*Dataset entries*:

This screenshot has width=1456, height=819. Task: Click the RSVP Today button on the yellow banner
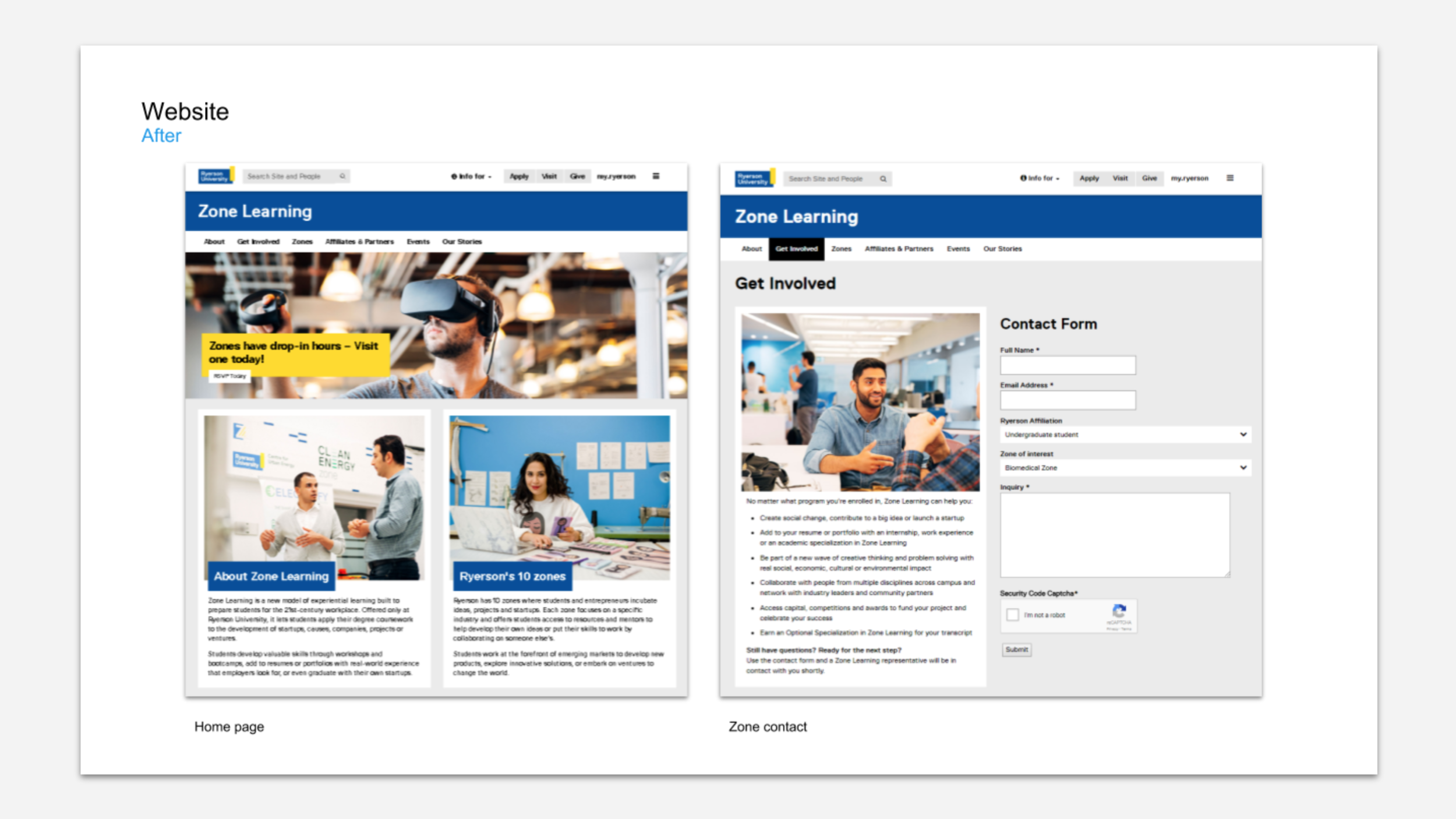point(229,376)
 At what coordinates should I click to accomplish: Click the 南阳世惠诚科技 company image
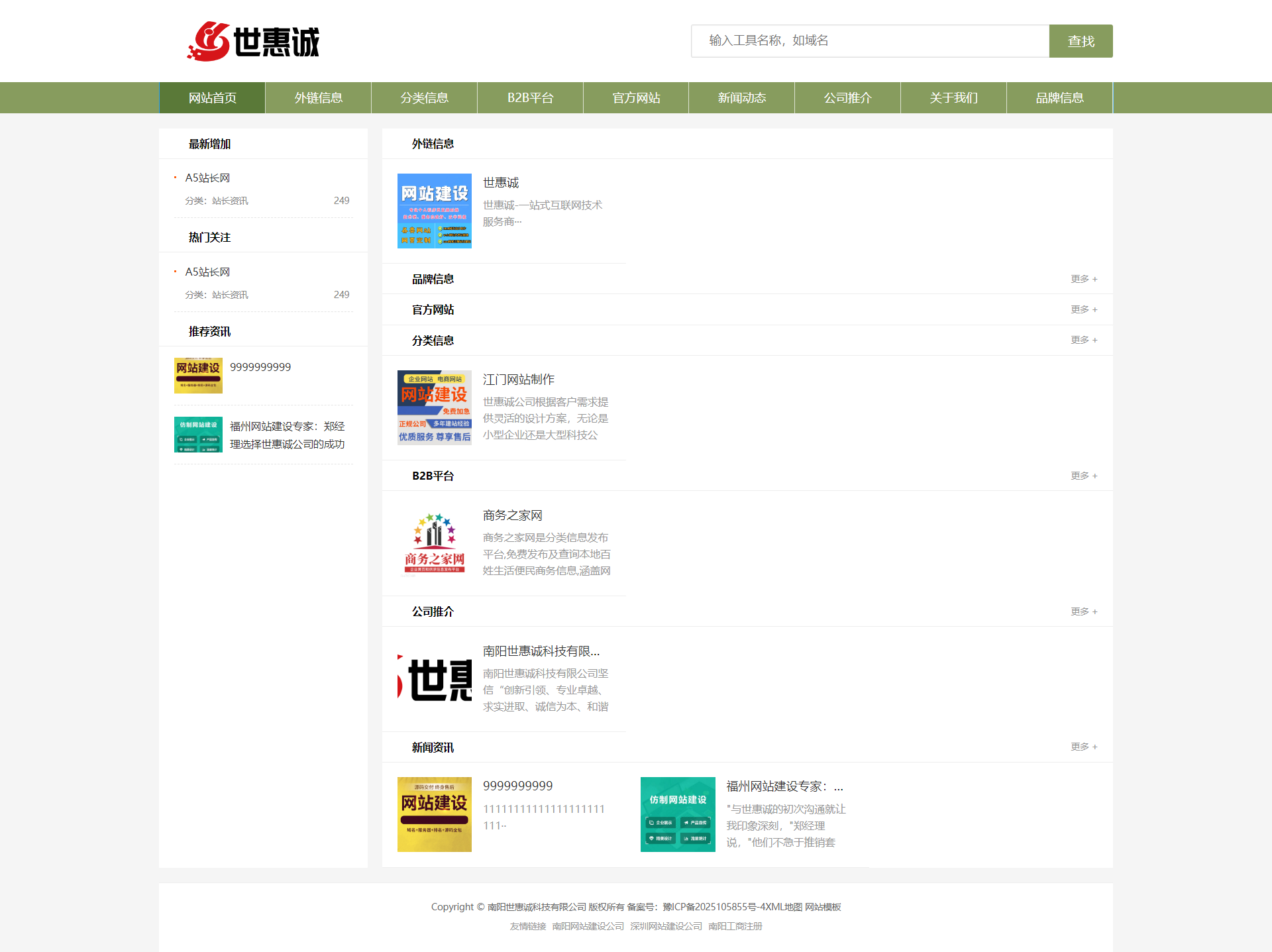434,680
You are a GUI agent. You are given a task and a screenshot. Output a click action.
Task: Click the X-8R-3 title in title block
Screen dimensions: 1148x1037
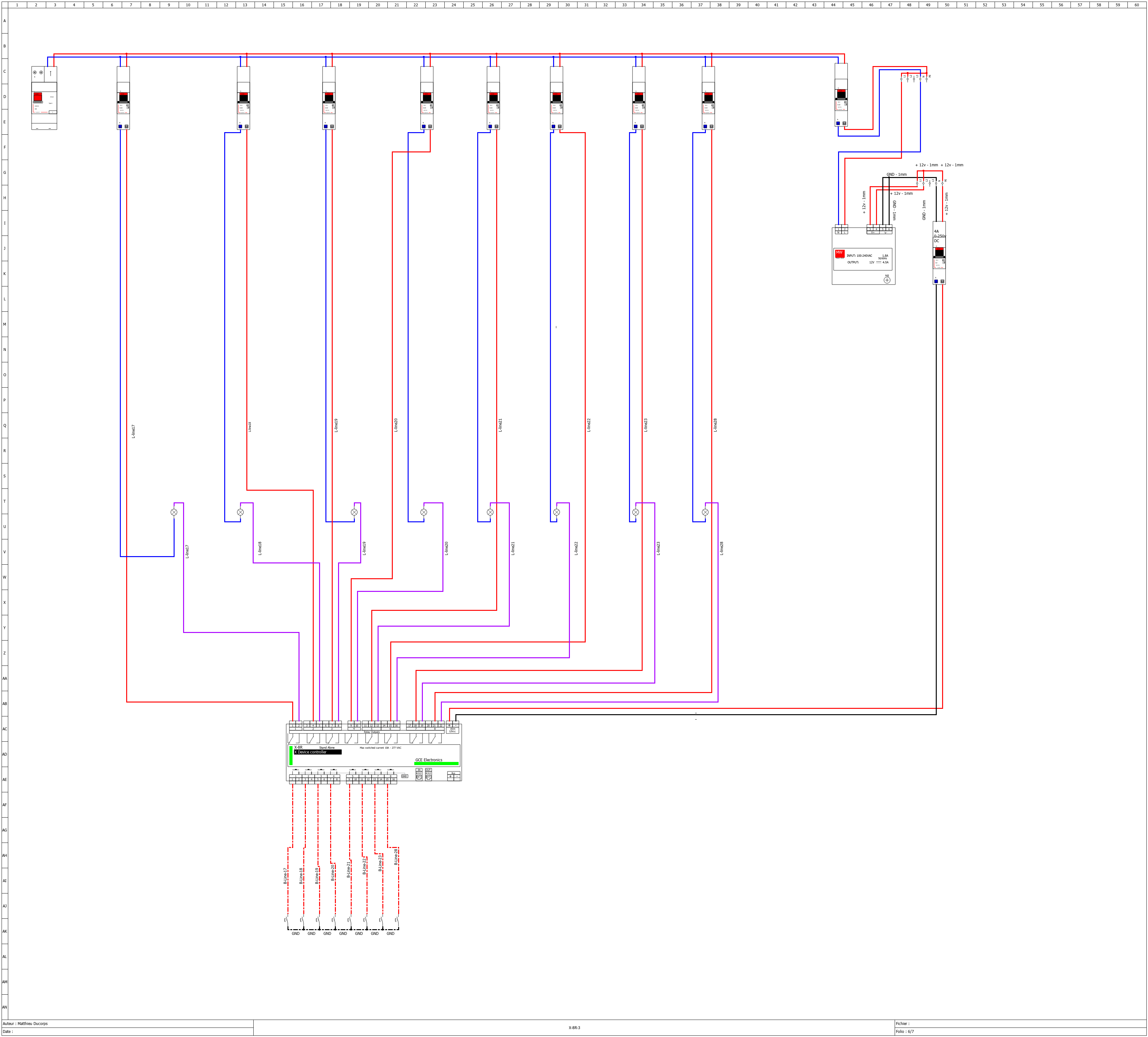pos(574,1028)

*What you are asked to do*: The records above are to be transcribed in full, with images omitted.

*Reply to the task*:
This screenshot has width=1456, height=819. Task: Click the RSVP Today button on the yellow banner
point(229,376)
 At what coordinates should I click to accomplish: Click the 南阳世惠诚科技 company image
434,680
You are a GUI agent. You are given a task and a screenshot. Output a click action.
Task: Click the X-8R-3 title in title block
Screen dimensions: 1148x1037
pos(574,1028)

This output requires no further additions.